Saturday, January 31, 2015

Verse 3.10 — losing your way

Even in this experience of naked presence
In which there is no movement or change,
If you don’t avoid the mire of position-based correctives,
You lose your way in analysis and speculation.

When you watch a flag flapping in the wind, is it the flag that moves, or the wind that moves? One teacher quipped that it was the mind that moved. His quip soon became legend, but, like most legends, it is not exactly true and has led many astray. Mind is not a thing. 

The first two lines of this verse are frequently misunderstood to mean that there is a state in which there is no movement or change. There is. It’s called death, but that’s not what is being referred to here. 

It is possible to watch waves crashing on a beach and have the experience that nothing moves. The waves tumble over each other in a sea of foam, but you do not experience any movement — not outside, not inside, not anywhere. You can experience traffic the same way, but you still have to be careful crossing the street. Not infrequently, athletes and musicians have the same kind of experience. Likewise, it is possible for you to experience thoughts and emotions arising and disappearing like clouds in the sky, yet you experience no movement. The freedom and peace is amazing.

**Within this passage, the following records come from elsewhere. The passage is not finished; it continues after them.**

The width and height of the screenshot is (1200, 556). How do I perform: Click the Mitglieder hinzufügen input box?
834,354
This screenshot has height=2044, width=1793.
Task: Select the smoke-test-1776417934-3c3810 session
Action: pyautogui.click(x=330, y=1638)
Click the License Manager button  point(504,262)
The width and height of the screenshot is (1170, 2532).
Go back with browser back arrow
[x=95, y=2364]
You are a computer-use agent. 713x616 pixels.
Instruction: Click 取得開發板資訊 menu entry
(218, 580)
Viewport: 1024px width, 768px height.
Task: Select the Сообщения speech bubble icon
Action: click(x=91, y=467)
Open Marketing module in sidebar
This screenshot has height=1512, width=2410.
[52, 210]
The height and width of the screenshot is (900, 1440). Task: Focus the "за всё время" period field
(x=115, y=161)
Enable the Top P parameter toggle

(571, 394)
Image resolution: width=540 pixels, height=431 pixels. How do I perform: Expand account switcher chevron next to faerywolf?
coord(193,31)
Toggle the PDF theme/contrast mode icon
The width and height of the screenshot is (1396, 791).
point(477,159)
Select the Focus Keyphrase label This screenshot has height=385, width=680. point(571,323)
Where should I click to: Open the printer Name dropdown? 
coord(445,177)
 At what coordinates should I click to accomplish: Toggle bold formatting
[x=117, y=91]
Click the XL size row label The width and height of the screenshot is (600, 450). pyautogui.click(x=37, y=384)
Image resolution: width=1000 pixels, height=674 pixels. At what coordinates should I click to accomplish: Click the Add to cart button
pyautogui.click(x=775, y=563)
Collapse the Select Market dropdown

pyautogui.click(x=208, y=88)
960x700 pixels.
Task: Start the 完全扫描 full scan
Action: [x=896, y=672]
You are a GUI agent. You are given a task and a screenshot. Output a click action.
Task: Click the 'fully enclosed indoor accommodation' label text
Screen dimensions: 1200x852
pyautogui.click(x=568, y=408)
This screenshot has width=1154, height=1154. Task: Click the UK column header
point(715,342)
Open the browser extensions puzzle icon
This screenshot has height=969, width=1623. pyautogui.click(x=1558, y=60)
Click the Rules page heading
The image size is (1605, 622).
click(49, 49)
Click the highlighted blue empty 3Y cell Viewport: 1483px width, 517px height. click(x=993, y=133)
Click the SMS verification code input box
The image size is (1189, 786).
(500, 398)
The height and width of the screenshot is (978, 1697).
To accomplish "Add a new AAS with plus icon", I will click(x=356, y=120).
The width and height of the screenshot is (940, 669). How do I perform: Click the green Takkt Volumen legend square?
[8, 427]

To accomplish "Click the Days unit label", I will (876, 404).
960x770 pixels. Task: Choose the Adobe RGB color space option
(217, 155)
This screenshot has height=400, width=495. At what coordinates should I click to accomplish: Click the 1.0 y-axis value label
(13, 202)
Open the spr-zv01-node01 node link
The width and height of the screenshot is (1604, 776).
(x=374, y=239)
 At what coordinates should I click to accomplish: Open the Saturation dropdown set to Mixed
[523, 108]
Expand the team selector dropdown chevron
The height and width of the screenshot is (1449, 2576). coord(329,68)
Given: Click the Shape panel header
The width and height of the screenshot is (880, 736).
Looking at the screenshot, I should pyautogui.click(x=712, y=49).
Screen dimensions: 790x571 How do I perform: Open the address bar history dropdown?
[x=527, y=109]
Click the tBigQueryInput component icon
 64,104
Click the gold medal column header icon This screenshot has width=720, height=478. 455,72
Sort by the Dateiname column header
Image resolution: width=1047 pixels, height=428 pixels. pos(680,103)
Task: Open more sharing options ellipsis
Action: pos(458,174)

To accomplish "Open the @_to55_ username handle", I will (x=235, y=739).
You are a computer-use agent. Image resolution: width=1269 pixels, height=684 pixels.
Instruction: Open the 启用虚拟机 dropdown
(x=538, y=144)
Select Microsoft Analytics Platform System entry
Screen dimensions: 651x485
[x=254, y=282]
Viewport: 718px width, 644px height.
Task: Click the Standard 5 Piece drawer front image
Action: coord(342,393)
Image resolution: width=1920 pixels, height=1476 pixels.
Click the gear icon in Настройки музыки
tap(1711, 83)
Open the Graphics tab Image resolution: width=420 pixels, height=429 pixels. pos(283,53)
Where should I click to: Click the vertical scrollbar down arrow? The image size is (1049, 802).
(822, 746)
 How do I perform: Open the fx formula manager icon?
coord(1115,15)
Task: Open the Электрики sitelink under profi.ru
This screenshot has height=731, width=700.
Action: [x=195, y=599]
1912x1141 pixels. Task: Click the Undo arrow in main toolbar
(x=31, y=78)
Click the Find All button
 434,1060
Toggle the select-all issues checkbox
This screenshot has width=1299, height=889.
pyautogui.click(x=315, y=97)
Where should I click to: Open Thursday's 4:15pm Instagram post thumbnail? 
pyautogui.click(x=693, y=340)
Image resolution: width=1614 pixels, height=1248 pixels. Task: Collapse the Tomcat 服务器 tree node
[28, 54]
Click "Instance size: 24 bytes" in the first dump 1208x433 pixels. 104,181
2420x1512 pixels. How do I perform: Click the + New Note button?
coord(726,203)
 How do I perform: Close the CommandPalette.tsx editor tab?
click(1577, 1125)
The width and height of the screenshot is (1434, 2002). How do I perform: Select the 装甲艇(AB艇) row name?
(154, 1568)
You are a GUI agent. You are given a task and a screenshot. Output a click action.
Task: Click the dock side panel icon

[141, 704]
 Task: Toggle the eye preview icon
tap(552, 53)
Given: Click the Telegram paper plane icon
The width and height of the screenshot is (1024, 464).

Just because you experience no movement doesn’t mean that there is no movement. Just because you experience timeless awareness doesn’t mean that there is a timeless awareness. When poetry is taken literally, things tend to go badly, very badly.

When we put our experience into words to communicate to others, others often hear only the words. They aren’t able to see the moon to which our finger is pointing. It’s as if we tapped out the rhythm of a melody and expected the person listening to be able to identify the melody. Our own enthusiasm just adds conviction to our description. “This is how things really are,” we say, our eyes ablaze, our face lit up by what we have experienced. The listeners, however, form their own idea from what we said and that becomes what they seek.

Many phrases in the Tibetan tradition are misunderstood this way — no change, no movement (འཕོ་འགྱུར་མེད་པ), no ground, no origin (གཞི་མེད་རྩ་བྲལ་), etc. These all refer to experiences and these experiences are so vivid and transformative — simultaneously transcendent and immanent — that they are taken to be true or real. They are taken to be how things really are, and that is where the misunderstanding starts. 

We can never know how things “really are”, but we find it difficult to live with the groundlessness of that not knowing. Thus, more or less from the dawn of history, we, as human beings, have sought to find explanations and understandings for our lives and the world in which we live. Even when we experience immediate and naked presence, questions arise. What makes this possible? How do I return here? What else is possible? It’s a short step to practices and rituals, another short step into the maze of belief and positions and an even shorter step into the quagmire of analysis and speculation.

The canons of Buddhist teaching are simply the dust left by extraordinary practitioners losing their way.